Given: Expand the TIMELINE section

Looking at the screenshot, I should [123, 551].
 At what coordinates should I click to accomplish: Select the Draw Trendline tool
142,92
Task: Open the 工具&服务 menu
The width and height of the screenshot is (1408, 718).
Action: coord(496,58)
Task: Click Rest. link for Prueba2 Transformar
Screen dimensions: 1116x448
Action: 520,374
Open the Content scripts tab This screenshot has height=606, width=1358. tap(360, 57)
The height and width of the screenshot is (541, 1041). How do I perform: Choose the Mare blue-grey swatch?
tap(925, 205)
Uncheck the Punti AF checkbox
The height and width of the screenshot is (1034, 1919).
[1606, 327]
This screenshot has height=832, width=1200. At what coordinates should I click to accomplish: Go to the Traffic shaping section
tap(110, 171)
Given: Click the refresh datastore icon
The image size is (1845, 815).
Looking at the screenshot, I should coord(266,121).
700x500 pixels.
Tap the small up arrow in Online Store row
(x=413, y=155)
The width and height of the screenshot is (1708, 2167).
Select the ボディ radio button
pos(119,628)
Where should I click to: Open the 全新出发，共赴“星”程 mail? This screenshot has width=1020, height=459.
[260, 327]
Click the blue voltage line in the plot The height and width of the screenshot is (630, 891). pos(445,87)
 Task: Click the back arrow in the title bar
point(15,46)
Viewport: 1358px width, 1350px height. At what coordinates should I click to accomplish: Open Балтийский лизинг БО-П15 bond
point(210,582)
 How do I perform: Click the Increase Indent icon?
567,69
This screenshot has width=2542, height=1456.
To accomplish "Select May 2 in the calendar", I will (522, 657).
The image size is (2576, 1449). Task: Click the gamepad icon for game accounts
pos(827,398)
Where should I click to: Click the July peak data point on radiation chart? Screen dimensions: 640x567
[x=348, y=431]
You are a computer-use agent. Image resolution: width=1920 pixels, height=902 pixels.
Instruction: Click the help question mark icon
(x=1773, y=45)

---------------

__Task details__. Could you write out everything from the line containing "At what coordinates should I click to accomplish: Select" down to the line containing "Open the Content", requests included, adding 119 to every coordinate in the answers?

__Response below__.
 At what coordinates should I click to accomplish: Select the Draw Trendline tool
261,211
Task: Open the 工具&服务 menu
The width and height of the screenshot is (1408, 718).
Action: coord(615,177)
Task: Click Rest. link for Prueba2 Transformar
Screen dimensions: 1116x448
Action: 639,493
Open the Content scripts tab This screenshot has height=606, width=1358. tap(479, 176)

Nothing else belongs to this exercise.